41 The defence did not rely on any other matter set out in s138(3). However, the prosecution noted that as to (f), the difficulty (if any) of obtaining the evidence without impropriety or contravention of an Australian law, there was no difficulty in having the search warrant revoked at an appropriate time because of delay and obtaining a new one at a later appropriate time. Obviously, that would have been the easier and preferable course.

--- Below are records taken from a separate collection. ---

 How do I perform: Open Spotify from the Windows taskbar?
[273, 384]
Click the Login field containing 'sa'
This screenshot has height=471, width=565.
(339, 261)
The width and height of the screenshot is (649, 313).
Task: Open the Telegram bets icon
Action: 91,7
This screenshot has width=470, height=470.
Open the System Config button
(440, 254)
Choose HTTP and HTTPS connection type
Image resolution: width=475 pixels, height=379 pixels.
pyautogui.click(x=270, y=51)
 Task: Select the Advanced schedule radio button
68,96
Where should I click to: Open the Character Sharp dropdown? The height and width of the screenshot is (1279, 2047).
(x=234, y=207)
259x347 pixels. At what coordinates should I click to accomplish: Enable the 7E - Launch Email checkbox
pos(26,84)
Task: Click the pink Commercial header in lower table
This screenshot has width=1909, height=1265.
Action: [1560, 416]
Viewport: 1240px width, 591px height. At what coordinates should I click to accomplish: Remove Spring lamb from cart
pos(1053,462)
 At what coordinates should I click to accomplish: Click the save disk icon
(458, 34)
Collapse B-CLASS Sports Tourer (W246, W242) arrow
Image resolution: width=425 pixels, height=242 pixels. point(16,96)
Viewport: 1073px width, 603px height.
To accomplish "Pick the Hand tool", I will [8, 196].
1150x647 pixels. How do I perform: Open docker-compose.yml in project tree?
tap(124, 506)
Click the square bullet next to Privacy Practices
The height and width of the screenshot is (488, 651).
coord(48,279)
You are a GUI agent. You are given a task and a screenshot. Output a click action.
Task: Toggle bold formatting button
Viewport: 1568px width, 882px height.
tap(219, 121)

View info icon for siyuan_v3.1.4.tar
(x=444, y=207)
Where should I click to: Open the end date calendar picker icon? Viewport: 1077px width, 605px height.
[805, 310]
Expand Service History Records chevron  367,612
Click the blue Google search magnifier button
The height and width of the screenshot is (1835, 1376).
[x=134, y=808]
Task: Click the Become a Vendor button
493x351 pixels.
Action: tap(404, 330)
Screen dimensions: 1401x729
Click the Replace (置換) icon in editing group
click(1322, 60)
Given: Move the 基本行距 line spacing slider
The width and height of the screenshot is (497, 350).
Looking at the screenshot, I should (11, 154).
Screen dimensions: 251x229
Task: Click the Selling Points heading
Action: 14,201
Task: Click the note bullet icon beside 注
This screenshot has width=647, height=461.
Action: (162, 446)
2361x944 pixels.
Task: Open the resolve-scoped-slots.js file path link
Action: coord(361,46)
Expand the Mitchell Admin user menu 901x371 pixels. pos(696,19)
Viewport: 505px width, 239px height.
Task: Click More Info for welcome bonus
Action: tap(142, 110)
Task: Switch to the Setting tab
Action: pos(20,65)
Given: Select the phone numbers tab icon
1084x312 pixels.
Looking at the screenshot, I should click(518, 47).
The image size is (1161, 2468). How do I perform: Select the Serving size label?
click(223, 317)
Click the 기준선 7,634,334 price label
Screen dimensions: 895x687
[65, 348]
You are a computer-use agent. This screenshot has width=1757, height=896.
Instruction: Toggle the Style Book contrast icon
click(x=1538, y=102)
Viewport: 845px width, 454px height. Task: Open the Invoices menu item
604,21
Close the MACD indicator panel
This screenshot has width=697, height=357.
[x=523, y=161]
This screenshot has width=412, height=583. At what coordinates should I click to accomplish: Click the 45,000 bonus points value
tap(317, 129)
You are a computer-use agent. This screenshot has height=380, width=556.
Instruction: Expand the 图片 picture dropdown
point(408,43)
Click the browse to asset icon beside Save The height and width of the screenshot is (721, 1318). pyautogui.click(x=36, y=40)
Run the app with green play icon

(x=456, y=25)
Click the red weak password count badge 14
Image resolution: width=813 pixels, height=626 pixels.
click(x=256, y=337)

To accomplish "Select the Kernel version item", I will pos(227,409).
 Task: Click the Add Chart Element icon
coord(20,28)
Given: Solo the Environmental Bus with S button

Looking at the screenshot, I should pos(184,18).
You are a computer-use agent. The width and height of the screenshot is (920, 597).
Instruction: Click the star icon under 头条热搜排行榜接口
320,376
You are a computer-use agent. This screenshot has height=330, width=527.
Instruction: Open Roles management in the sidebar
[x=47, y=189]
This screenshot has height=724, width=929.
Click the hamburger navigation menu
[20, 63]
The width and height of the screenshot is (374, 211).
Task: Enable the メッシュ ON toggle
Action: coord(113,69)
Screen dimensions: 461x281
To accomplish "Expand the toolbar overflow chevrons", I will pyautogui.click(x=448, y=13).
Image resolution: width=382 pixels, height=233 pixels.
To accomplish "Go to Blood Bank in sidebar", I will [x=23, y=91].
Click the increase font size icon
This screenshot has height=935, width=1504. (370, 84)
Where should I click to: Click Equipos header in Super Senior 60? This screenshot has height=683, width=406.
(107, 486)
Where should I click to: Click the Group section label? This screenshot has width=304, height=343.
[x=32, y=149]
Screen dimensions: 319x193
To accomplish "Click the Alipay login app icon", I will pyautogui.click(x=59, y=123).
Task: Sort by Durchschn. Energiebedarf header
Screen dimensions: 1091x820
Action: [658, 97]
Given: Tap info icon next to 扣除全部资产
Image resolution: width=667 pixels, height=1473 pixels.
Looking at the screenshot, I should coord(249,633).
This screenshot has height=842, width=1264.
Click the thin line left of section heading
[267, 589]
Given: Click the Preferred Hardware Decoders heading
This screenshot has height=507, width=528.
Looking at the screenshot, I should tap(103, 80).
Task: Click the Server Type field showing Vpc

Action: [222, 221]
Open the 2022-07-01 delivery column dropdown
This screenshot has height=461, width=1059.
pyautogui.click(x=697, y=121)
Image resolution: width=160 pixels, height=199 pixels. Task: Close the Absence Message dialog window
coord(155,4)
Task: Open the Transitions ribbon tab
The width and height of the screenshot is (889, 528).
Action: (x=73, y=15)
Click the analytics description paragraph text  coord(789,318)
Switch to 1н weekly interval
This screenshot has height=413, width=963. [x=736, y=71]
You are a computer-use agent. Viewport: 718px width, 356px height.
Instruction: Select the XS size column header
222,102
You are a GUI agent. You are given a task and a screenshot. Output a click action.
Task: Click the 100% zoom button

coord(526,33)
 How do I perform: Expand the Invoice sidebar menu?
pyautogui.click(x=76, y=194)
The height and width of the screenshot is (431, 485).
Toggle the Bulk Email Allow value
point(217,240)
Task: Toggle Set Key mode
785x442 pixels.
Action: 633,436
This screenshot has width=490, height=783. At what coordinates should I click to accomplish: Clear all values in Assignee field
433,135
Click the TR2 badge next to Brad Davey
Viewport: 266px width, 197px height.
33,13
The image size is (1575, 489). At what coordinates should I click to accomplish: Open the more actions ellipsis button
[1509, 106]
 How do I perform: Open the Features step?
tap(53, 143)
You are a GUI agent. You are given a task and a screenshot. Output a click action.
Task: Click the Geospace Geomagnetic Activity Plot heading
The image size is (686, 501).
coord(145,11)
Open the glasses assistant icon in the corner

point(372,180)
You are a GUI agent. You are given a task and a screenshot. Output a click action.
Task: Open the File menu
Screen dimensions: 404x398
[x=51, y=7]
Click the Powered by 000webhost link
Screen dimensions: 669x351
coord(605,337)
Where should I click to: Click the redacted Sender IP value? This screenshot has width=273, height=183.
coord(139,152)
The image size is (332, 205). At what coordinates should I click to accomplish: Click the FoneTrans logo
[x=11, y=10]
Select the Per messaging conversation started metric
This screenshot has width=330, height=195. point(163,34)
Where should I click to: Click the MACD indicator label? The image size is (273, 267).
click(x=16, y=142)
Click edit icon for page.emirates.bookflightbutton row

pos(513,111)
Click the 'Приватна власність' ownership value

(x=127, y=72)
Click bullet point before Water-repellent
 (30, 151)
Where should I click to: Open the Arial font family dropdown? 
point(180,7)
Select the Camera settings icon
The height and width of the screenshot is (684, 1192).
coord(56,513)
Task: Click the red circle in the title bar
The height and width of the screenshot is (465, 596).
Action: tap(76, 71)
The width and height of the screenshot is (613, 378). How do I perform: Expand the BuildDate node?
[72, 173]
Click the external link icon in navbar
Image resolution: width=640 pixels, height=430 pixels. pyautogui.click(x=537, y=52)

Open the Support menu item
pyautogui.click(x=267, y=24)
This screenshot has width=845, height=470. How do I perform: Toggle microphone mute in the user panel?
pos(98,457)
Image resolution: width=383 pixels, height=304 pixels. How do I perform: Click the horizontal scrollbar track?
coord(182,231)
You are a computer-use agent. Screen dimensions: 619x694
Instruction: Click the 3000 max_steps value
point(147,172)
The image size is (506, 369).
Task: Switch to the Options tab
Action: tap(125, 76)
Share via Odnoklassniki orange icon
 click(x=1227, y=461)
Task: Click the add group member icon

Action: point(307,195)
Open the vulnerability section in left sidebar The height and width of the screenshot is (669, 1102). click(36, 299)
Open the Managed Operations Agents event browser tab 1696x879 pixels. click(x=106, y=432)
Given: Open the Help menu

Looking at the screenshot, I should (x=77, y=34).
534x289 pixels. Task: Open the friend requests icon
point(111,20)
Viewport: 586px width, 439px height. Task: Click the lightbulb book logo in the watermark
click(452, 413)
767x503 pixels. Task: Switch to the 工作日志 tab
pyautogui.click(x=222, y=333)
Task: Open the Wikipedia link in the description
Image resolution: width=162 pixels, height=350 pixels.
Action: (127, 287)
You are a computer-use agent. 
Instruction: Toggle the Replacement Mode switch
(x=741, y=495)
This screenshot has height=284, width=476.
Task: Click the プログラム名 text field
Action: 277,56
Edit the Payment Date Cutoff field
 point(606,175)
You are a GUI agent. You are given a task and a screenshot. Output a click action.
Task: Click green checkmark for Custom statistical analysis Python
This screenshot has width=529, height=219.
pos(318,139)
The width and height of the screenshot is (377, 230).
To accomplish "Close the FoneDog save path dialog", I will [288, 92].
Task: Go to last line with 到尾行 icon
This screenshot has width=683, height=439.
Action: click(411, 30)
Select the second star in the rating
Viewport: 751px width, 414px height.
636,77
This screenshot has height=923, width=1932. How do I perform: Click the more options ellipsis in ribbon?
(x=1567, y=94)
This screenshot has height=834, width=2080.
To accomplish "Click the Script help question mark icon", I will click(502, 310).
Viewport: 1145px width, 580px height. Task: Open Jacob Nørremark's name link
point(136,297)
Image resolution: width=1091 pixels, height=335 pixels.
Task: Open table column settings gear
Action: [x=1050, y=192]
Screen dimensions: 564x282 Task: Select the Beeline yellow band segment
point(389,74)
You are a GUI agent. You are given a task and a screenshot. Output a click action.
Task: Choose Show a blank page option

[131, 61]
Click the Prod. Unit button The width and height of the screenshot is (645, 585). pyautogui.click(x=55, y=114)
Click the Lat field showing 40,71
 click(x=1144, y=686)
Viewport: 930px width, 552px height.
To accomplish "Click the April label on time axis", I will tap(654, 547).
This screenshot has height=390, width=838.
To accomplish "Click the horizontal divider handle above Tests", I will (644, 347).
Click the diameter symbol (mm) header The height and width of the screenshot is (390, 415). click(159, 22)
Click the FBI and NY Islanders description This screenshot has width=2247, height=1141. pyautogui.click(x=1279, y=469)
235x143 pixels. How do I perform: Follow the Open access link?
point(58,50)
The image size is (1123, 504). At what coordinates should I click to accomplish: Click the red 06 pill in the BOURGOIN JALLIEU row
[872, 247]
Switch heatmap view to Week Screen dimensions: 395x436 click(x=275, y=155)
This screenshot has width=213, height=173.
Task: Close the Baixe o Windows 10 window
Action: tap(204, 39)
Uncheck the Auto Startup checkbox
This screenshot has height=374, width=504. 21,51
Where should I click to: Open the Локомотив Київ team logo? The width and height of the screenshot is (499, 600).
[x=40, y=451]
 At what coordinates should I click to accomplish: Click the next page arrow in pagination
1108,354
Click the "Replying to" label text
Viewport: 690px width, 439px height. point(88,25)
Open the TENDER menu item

42 The defence did not rely on any other basis for discretionary exclusion and I did not consider there was any other basis to exclude the disputed evidence.
43 On balance, I was satisfied, that the prosecution had in all the circumstances proved that the desirability of admitting the disputed evidence clearly outweighed the undesirability of admitting it. Accordingly, I ruled in favour of admitting the evidence as part of the prosecution case.